The only way to scientifically determine whether moderate alcohol consumption (up to 2 drinks per day for men and up to 1 drink per day for women) truly prevents or causes disease would be to perform a long-term, randomized, clinical trial. A trial of such magnitude would be difficult to accomplish—it would be very expensive and logistically complex.
Yet, such a trial began enrolling subjects in February 2018. However, the trial was suspended just three months later, in May 2018, effectively shutting it down.

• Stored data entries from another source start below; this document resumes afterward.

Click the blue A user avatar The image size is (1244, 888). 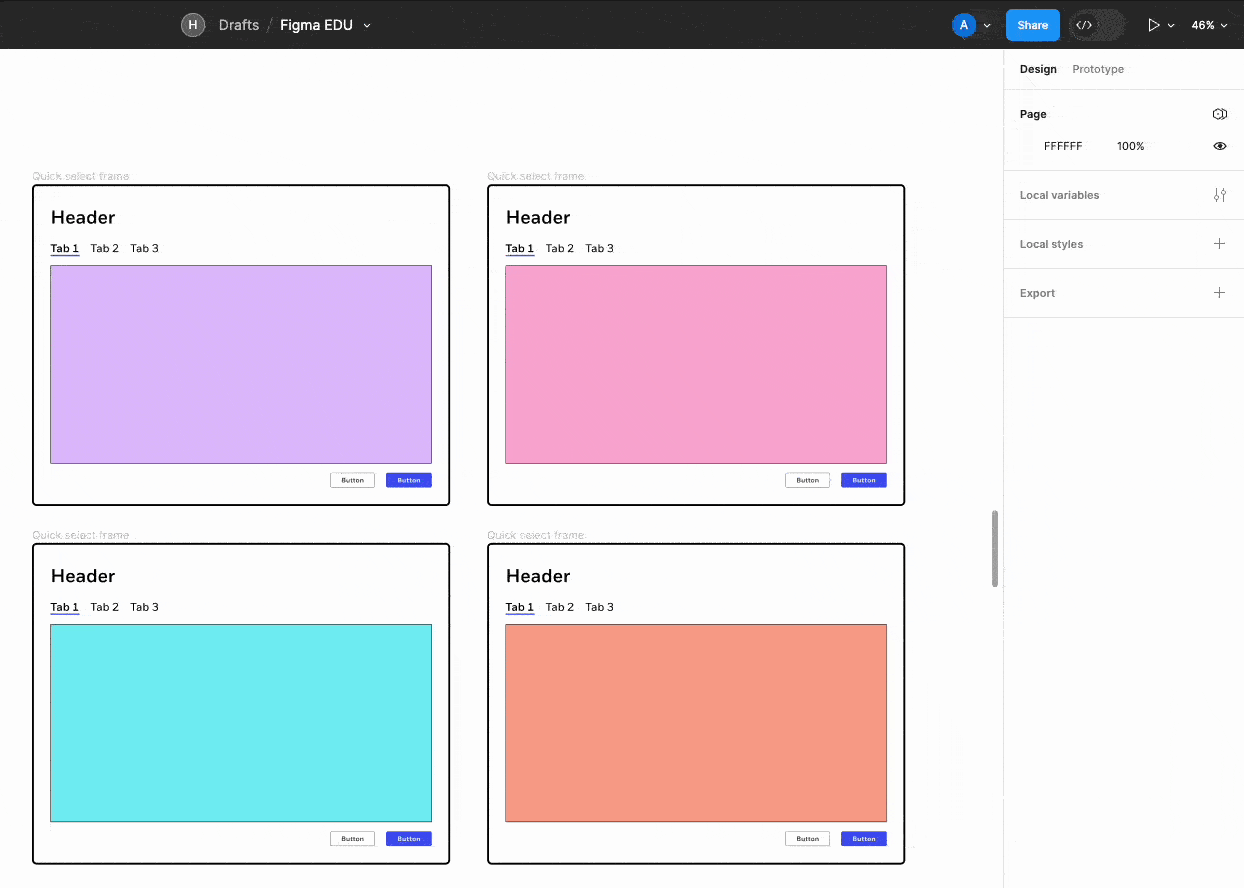click(964, 25)
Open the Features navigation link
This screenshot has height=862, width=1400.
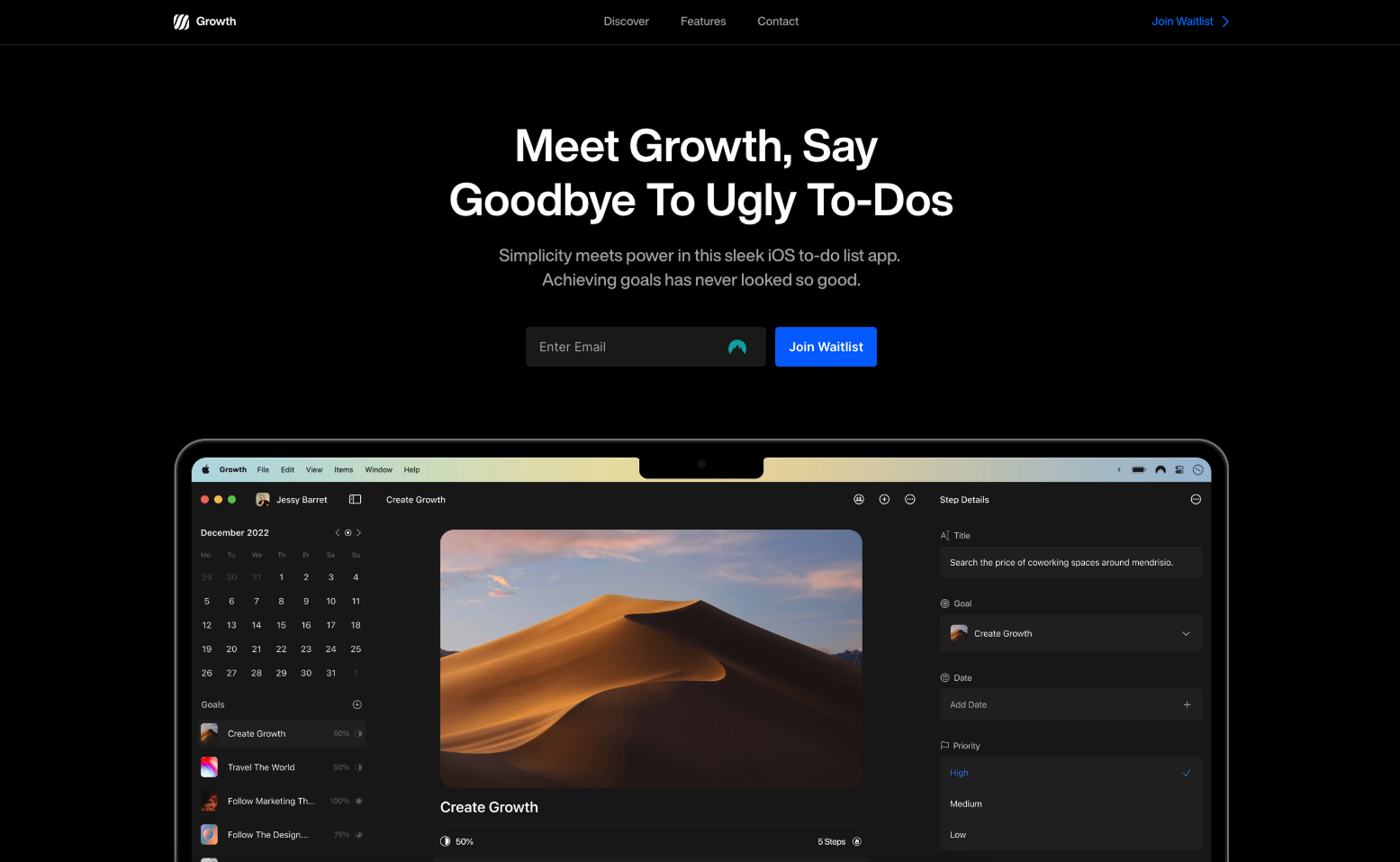(702, 22)
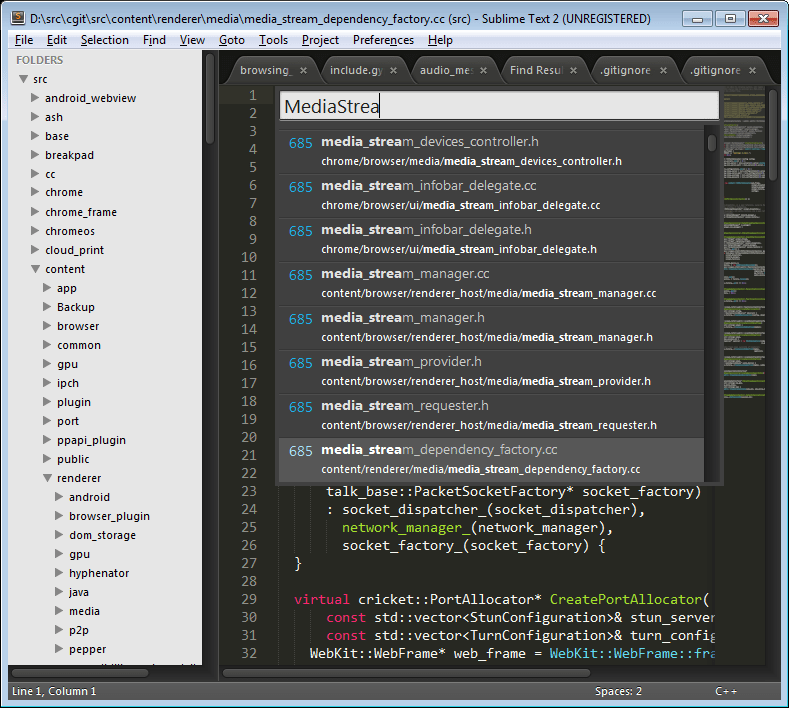
Task: Click the Sublime Text title bar icon
Action: 18,18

The study—the Moderate Alcohol and Cardiovascular Health (MACH) trial—was designed to enroll 7,800 participants from about 20 clinical sites worldwide. Participants were to be randomized to consume one daily serving of alcohol (approximately 15 g) or to have no alcohol intake for an average of 6 years. The researchers hoped to evaluate the effects of alcohol and abstention on the rates of new cases of CVD among participants.
To fund this large undertaking, the National Institute of Alcohol Abuse and Alcoholism promised to commit $20 million. Another $67.7 million was to come from private donors. This is where the trial’s problems began. Those donors were all major alcohol beverage companies—Anheuser-Busch InBev, Carlsberg Breweries, Diageo, Heineken, and Pernod Ricard.
On March 17, 2018—St. Patrick’s Day—just a month after the study began in earnest, The New York Times reported that MACH investigators had met with and solicited donations from companies in the alcohol industry to fund the research. Within days, the director of the National Institutes of Health (NIH), Francis S. Collins, MD, PhD, called for an investigation of the funding.
But, despite the apparent conflict of interest in funding the MACH trial, a valid question remains: Does moderate alcohol intake prevent CVD?
Another large, randomized clinical trial will be needed to definitively answer that question.
In the meantime, a recent analysis of 83 prospective cohort studies found that a safe limit for alcohol consumption is no more than 100 g—about 5 or 6 drinks—per week (which is about half of the recommended limit in the United States). Drinking more was associated with lower life expectancy. For example, 10 or more drinks per week was linked with 1 to 2 years shorter life expectancy, and 18 or more drinks per week was linked with 4 to 5 years reduced life expectancy.
The analysis, published recently in The Lancet, included individual participant data on nearly 600,000 current drinkers, which was sufficiently powered to show associations for different subtypes of CVD. The researchers found that any amount of alcohol consumption was associated with a higher risk for stroke, heart failure, fatal aortic aneurysms, fatal hypertensive disease, and heart failure—there was no minimal amount that provided a benefit.
“Alcohol consumption is associated with a slightly lower risk of nonfatal heart attacks but this must be balanced against the higher risk associated with other serious—and potentially fatal—cardiovascular diseases,” said lead author Angela Wood, PhD, Department of Public Health and Primary Care, University of Cambridge, Cambridge, UK. “If you already drink alcohol, drinking less may help you live longer and lower your risk of several cardiovascular conditions.”
These results support further lowering the limits of alcohol consumption in most current guidelines, the researchers concluded.